28 Agosto 2020

ISA: "Felici di aver concluso una stagione che due mesi fa sembrava impossibile"

ISA: "Felici di aver concluso una stagione che due mesi fa sembrava impossibile" Foto di Pino Giannini per gentile concessione di ArtEnsemle

Si è conclusa Domenica 23 agosto nella suggestiva cornice della Civitella di Chieti la stagione estiva 2020 dell'Orchestra dell'Istituzione Sinfonica Abruzzese. Una stagione che ha visto l'ISA sui palcoscenici di alcuni dei Festival più importanti d'Abruzzo: I Cantieri dell'Immaginario dell'Aquila, la rassegna organizzata dalla Fondazione Menegaz a Castelbasso, Il Festival Internazionale di Mezza Estate di Tagliacozzo e il fortunato cartellone “Le Notti del Marrucino” di Chieti. In un mese e mezzo ricco di appuntamenti, con i professori d'orchestra si sono esibiti nomi di primo piano del panorama musicale italiano e star internazionali da Uto Ughi ad Alessandro Quarta e Ami Stewart.
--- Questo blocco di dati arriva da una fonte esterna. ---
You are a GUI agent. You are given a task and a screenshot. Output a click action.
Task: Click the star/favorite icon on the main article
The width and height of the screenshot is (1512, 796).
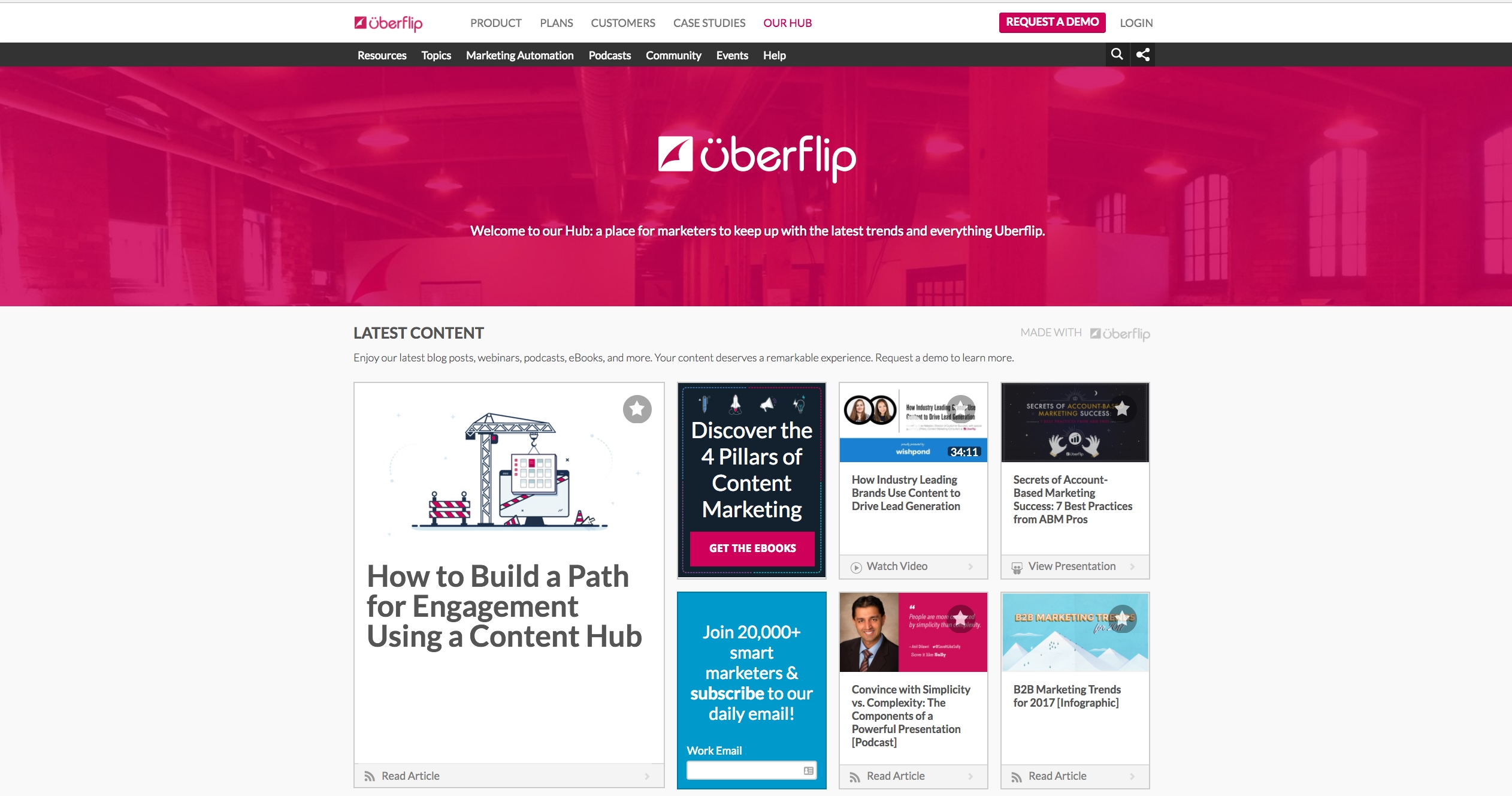[x=637, y=409]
Una presenza importante nell’intero territorio regionale, quella dell’Orchestra dell’Istituzione Sinfonica Abruzzese che ai bellissimi borghi abruzzesi e al loro pubblico – da Tortoreto a Pescocostanzo - ha dedicato serate di grande musica alternando il repertorio sinfonico più classico e tradizionale a produzioni originali come "Note di celluloide", tributo al cinema italiano e al M° Morricone, recentemente scomparso, e la fortunata "Paganini in swing - omaggio a Rik Pellegrino" con i Capricci del genio veneziano riletti da Roberto Molinelli in chiave sudamericana e interpretati da Ettore Pellegrino, direttore artistico dell'ISA.

È proprio il M° Pellegrino, violinista di fama internazionale, che con la “sua” orchestra si è esibito in queste settimane sia come solista che come konzertmeister (in occasione dell’applauditissimo concerto di inaugurazione de I Cantieri dell’Immaginario, lo scorso 8 luglio, con il M° Uto Ughi ospite solista) a tracciare un primo bilancio: “La Stagione che si è appena conclusa è stata caratterizzata dalle distanze fisiche colmate dall'intimità e dalle connessioni che solo la musica riesce a creare fra le persone. Dal palco abbiamo ricevuto ogni sera un caloroso abbraccio del pubblico. Abbiamo avuto la sensazione che mai come quest’anno ci fosse bisogno di musica e di stare insieme. Durante il lockdown ho lavorato alacremente con amministratori e direttori artistici dei Festival con i quali avevamo già durante l’inverno programmato i mesi estivi. Alla luce delle disposizioni governative e nel rispetto di tutte le limitazioni e le precauzioni che questa situazione straordinaria ci ha imposto, siamo stati in grado di offrire spettacoli di alto livello dei quali andiamo molto orgogliosi e ringrazio tutti coloro che hanno voluto l’ISA sul proprio palco e nel proprio Comune”.

Al direttore artistico, si associa il Presidente Bruno Carioti, eletto all’inizio del mese di Luglio: “Ogni concerto è stata una serata strappata al silenzio e riconsegnata alla magia della musica. Siamo felici di aver concluso ciò che solo due mesi fa sembrava impossibile. Ringrazio il M° Pellegrino per quanto è riuscito ad organizzare in questi due mesi e ringrazio soprattutto i Professori dell’Orchestra che, con il loro personale impegno e la loro passione, sono riusciti a superare un periodo difficilissimo e a far rivivere al pubblico – devo dire sempre numerosissimo compatibilmente con la normativa attualmente vigente in tema di spettacoli pubblici – quelle emozioni che erano state in parte dimenticate nei mesi del lockdown più duro. Stiamo già progettando la prossima stagione e, se le condizioni sanitarie del Paese lo permetteranno, siamo pronti ad affrontare questa nuova sfida, proponendo iniziative orientate ad una significativa innovazione dell’offerta musicale, senza dimenticare, nel contempo, di esaltare l’identità dell’Orchestra dell’Istituzione Sinfonica Abruzzese come espressione dell’intera Regione Abruzzo e come straordinario veicolo di cultura, oltre che nella nostra regione, anche nel resto d’Italia e all’estero”.